![image](https://raw.githubusercontent.com/IBM/watson-machine-learning-samples/master/cloud/notebooks/headers/watsonx-Prompt_Lab-Notebook.png)
# AutoAI RAG experiment with custom foundation model.

#### Disclaimers

- Use only Projects and Spaces that are available in the watsonx context.


## Notebook content

This notebook demonstrates how to deploy custom foundation model and use this model in AutoAI RAG experiment.
The data used in this notebook is from the [Granite Code Models paper](https://arxiv.org/pdf/2405.04324).

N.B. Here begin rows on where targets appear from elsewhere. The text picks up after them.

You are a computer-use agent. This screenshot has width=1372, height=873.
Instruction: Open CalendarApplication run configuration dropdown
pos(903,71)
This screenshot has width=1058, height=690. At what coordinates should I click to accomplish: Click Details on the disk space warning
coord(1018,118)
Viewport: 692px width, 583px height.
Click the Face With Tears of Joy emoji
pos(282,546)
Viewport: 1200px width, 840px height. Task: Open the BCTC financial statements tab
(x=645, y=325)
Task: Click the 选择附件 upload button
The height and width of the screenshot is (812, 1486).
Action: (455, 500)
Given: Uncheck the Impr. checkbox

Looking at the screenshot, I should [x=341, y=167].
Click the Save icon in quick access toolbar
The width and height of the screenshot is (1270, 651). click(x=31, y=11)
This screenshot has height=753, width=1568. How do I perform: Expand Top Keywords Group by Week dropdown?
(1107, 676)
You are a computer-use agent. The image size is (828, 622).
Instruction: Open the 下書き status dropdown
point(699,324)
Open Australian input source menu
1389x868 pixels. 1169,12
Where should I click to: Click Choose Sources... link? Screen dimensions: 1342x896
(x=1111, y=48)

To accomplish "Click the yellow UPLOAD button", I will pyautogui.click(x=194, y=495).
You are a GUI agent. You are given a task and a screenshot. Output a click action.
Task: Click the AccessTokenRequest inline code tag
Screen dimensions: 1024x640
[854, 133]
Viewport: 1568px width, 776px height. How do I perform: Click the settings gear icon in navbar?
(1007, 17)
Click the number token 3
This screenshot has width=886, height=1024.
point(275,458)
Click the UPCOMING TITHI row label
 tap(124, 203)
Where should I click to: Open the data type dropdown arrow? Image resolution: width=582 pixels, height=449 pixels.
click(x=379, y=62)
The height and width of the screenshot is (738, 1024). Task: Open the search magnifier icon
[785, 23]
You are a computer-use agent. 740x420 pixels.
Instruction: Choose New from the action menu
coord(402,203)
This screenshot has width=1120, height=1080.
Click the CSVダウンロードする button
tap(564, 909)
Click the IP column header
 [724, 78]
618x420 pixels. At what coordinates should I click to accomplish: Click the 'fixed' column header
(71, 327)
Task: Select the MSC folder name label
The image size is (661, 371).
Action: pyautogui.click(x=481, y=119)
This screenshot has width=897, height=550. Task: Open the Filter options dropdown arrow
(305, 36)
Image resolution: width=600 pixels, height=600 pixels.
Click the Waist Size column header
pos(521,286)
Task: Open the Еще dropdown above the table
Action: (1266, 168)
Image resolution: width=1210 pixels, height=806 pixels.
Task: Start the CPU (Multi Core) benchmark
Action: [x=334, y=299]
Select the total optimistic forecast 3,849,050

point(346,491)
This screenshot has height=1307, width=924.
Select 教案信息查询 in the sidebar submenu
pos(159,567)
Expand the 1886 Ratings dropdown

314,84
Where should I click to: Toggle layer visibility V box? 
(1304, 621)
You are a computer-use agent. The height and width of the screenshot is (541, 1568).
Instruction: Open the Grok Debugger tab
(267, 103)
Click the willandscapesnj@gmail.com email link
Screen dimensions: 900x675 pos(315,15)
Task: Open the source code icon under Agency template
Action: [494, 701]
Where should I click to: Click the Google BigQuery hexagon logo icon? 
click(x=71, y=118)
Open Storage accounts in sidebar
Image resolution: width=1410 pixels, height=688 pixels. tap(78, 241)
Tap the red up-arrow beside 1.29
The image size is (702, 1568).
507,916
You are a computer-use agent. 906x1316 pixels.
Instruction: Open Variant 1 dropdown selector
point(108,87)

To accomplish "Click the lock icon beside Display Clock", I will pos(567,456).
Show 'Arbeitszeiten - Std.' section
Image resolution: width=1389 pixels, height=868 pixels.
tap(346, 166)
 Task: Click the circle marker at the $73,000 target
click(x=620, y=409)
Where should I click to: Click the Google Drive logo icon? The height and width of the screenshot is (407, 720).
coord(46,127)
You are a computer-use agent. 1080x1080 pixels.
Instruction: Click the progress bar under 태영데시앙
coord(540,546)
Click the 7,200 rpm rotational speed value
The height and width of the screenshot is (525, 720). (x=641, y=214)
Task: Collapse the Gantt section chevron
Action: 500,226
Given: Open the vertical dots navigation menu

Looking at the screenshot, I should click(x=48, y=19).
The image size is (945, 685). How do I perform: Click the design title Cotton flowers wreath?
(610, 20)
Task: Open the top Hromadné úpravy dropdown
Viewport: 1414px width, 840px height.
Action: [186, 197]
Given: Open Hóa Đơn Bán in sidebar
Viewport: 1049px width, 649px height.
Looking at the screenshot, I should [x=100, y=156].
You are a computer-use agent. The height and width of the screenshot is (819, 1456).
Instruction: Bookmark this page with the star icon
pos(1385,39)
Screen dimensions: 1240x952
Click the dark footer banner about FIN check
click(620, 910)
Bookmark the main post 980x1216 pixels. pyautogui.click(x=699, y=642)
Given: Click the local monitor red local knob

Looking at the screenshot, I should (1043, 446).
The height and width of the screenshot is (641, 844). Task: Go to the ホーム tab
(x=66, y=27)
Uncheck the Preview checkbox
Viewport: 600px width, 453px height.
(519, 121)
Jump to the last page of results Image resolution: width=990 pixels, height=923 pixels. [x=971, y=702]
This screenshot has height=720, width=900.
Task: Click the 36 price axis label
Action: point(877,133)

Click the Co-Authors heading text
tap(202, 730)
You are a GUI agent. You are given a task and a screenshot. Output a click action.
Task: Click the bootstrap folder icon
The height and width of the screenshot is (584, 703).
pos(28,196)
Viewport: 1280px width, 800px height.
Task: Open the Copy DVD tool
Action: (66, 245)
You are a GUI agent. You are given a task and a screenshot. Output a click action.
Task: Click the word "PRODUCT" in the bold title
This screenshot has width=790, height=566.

Some familiarity with Python is helpful. This notebook uses Python 3.11.


## Learning goal

The learning goals of this notebook are:

- How to deploy your own foundation models with huggingface hub
- Create an AutoAI RAG job that will find the best RAG pattern based on custom foundation model used during the experiment


## Contents

This notebook contains the following parts:
- [Set up the environment](#Set-up-the-environment)
- [Prerequisites](#Prerequisites)
- [Create API Client instance.](#Create-API-Client-instance.)
- [Download custom model from hugging face](#Download-custom-model-from-hugging-face)
- [Deploy the model](#Deploy-the-model)
- [Prepare the data for the AutoAI RAG experiment](#Prepare-the-data-for-the-AutoAI-RAG-experiment)
- [Run the AutoAI RAG experiment](#Run-the-AutoAI-RAG-experiment)
- [Query generated pattern locally](#Query-generated-pattern-locally)
- [Summary](#Summary)

## Set up the environment

In [None]:
%pip install -U wget | tail -n 1
%pip install -U 'ibm-watsonx-ai[rag]>=1.3.12' | tail -n 1
%pip install -U 'huggingface-hub==0.30.2' | tail -n 1

<a id="prerequisites"></a>

## Prerequisites
Please fill below values to be able to move forward:
- API_KEY - your api key to IBM Cloud, more information about API keys can be found [here](https://cloud.ibm.com/docs/account?topic=account-userapikey&interface=ui).
- WML_ENDPOINT - endpoint url associated with your api key, to see the list of available endpoints please refer to this [documentation](https://cloud.ibm.com/docs/cloud-object-storage?topic=cloud-object-storage-endpoints).
- PROJECT_ID - ID of the project associated with your api key and endpoint, to find your project id please refer to this [documentation](https://dataplatform.cloud.ibm.com/docs/content/wsj/analyze-data/fm-project-id.html?context=wx).
- DATASOURCE_CONNECTION_ASSET_ID - connection asset ID to your data source which will store custom foundation model files, please refer to this [documentation](https://dataplatform.cloud.ibm.com/docs/content/wsj/manage-data/create-conn.html?context=cpdaas) to get to know how to create this kind of asset. In the example below you will be using the connection to `S3 Cloud Object Storage`.
- BUCKET_NAME - bucket which will store your custom foundation models files.

In [None]:
API_KEY = "PUT YOUR API KEY HERE" # API key to your IBM cloud or Cloud Pack for Data instance
WML_ENDPOINT = "PUT YOUR WML ENDPOINT HERE" # endpoint associated with your API key
PROJECT_ID = "PUT YOUR PROJECT ID HERE" # project ID associated with your API key and endpoint

DATASOURCE_CONNECTION_ASSET_ID = "PUT YOUR COS CONNECTION ID HERE" # datasource connection inside your project
BUCKET_NAME = "PUT YOUR BUCKET NAME HERE" # bucket name in your Cloud Object Storage
BUCKET_MODEL_DIR_NAME = "PLLuM12BInstruct" # dir name inside the bucket which will store your custom model files

HUGGING_FACE_MODEL_REPOSITORY = "CYFRAGOVPL/PLLuM-12B-instruct" # HuggingFace model repository
BUCKET_BENCHMARK_JSON_FILE_PATH = "benchmark.json" # path inside bucket where your benchmark.json file is stored

## Create API Client instance.
This client will allow us to connect with the IBM services.

In [None]:

from ibm_watsonx_ai import APIClient, Credentials

credentials = Credentials(
                api_key=API_KEY,
                url=WML_ENDPOINT
            )

client = APIClient(credentials=credentials,  project_id=PROJECT_ID)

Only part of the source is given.